» Exercise inputs

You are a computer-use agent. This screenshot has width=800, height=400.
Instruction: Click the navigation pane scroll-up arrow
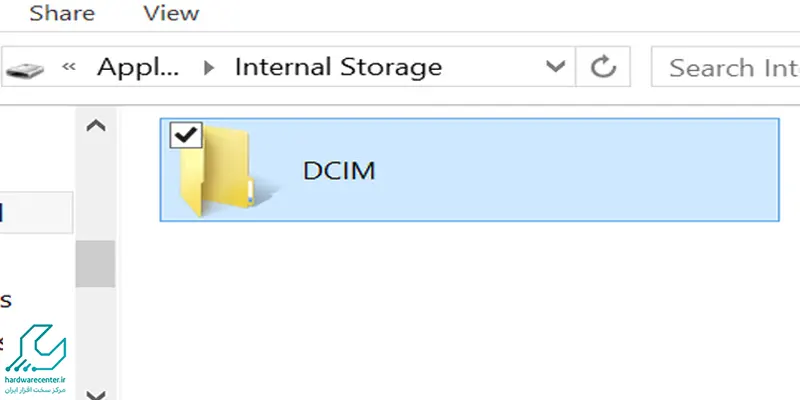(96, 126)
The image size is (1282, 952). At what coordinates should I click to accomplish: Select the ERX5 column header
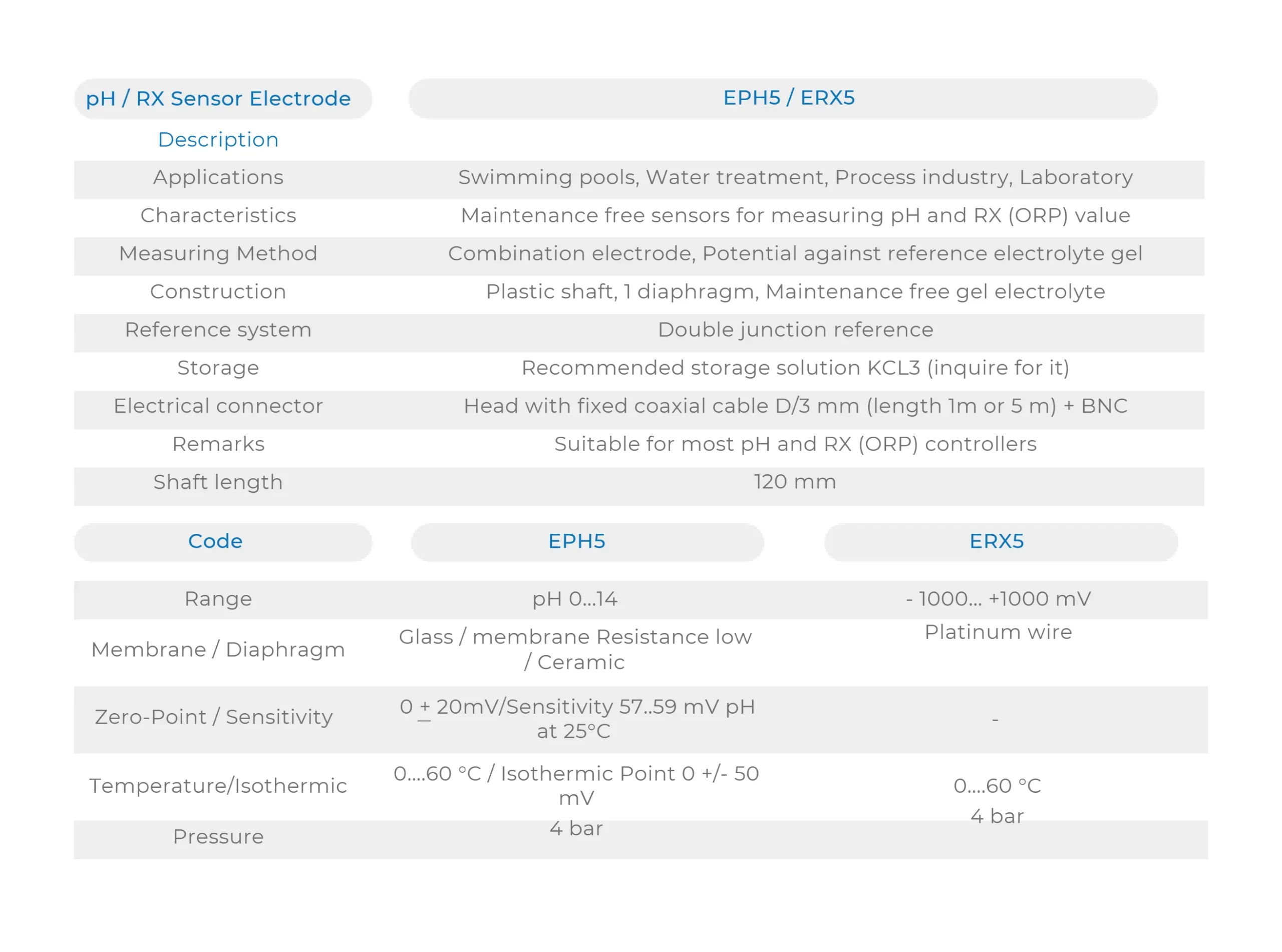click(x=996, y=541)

...

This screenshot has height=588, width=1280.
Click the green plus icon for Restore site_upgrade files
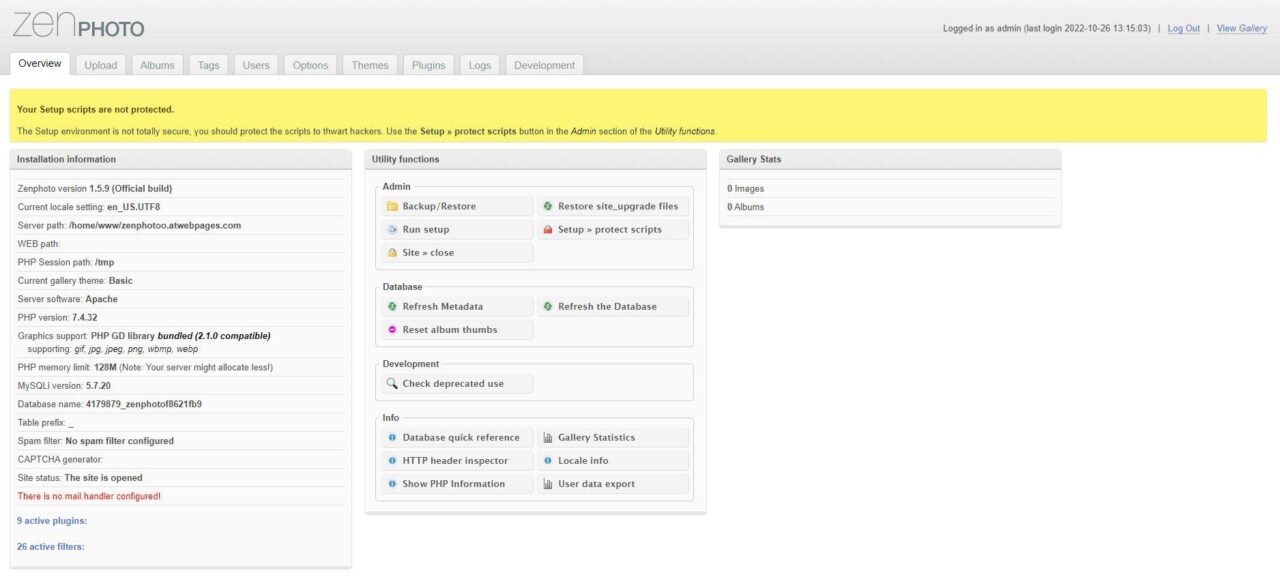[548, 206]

--

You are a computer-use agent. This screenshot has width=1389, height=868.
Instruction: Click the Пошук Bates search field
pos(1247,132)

» Work to complete
Nothing but a number belongs in the answer, namely how many lines above include "screenshot".

» Solved problem
3